A poll from Public Policy Polling had Clinton trailing Obama, 41 percent to 51 percent, while Insider Advantage showed Obama with a much larger margin, 52 percent to 36 percent. Both polls were taken Wednesday.
"I’m not naive," Irvin said. "Georgia’s going to be a hard take. We may not win the most votes in the election this coming week, but I think whether we do or not, we’ve got a good chance if we work hard of winning in November. Because I don’t think there’s any doubt that she’s going to be nominated as our candidate for president of the United States."
Only about a dozen people showed up at Saturday’s event, held in a county that is heavily Republican. Several active members of the Hall Democratic party were absent.
Gainesville attorney Joe Diaz, a local leader for the Clinton campaign, said Saturday’s low turnout could be blamed on scheduling confusion. The event was in doubt after the originally scheduled speaker, former presidential candidate Gen. Wesley Clark, was unable to appear.
"Really, it was spread by word of mouth more than anything," Diaz said.
Diaz doesn’t think an Obama primary victory in Georgia is a given. He points to several well-attended rallies in Georgia this week featuring either Hillary Clinton or former President Bill Clinton, including the Democratic Party’s Jefferson-Jackson Dinner held Wednesday in Atlanta.
"They say (Obama’s) got a lead and we’ll see," Diaz said. "I think Sen.

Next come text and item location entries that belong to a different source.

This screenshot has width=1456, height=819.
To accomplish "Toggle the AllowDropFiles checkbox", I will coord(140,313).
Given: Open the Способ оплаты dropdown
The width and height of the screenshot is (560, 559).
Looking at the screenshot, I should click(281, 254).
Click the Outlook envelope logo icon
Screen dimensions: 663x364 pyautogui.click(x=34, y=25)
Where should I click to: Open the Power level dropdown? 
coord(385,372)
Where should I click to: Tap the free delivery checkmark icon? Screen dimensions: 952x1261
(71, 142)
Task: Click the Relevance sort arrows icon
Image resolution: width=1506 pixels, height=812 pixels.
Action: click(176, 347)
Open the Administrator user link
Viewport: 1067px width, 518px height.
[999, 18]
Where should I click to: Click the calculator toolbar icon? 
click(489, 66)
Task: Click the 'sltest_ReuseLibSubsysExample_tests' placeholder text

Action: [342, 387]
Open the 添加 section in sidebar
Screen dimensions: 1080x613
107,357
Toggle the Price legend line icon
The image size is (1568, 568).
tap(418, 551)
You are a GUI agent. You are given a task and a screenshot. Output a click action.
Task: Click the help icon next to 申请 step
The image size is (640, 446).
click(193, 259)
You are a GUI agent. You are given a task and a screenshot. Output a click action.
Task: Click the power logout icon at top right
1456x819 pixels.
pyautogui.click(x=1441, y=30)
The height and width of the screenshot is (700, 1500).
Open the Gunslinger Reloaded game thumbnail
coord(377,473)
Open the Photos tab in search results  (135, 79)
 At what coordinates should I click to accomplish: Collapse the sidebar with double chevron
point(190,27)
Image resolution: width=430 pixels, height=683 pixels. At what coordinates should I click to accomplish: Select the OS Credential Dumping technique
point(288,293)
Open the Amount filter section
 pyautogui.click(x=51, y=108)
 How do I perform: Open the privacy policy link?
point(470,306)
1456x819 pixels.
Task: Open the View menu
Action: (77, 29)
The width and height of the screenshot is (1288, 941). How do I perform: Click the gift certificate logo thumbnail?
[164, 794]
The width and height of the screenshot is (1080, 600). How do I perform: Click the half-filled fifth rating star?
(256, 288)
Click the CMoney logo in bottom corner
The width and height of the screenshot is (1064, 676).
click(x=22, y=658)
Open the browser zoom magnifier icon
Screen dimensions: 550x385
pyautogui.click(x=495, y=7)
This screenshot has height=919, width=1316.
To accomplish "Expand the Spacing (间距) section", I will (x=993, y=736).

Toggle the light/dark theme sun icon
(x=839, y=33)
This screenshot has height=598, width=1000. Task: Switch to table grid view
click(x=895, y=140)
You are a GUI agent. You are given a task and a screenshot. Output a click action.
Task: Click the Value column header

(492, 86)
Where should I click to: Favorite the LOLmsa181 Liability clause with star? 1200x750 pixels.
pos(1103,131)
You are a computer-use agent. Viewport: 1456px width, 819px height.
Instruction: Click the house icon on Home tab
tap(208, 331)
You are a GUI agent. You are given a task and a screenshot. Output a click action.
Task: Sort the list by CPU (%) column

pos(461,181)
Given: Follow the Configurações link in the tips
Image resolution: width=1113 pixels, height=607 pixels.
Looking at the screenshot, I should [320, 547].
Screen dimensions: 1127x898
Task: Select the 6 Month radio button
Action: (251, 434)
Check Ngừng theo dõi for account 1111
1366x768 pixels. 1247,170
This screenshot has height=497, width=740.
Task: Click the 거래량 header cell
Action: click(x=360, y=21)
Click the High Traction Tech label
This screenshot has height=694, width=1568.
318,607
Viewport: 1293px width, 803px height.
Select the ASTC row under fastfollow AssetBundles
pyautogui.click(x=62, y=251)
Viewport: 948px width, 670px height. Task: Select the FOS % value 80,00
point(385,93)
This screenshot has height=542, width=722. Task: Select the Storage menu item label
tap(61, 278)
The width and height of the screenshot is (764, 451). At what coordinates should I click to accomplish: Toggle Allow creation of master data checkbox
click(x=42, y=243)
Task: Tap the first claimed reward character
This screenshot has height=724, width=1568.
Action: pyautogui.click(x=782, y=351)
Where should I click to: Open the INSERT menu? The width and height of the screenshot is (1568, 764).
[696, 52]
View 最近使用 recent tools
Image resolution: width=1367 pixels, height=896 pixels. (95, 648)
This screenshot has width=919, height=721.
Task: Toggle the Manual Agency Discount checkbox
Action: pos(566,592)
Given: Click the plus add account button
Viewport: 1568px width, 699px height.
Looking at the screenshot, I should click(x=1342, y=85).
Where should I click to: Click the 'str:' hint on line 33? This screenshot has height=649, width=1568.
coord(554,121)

Clinton made a lot of headway here this week. It seems (Obama’s) taken the state a little bit for granted by not showing up at the Democratic event on Wednesday. We’ll just have to see how it plays out."
Those who did attend Saturday’s gathering are firmly behind Clinton.
"We certainly think she’s the best qualified for the job," said Dwight Kilby, a Flowery Branch surveyor. "We do believe she’s absolutely the smartest candidate running. And we know she has a track record, and so does her husband, so we know what we’re getting with the Clintons, and we think it’s going to be good for our country."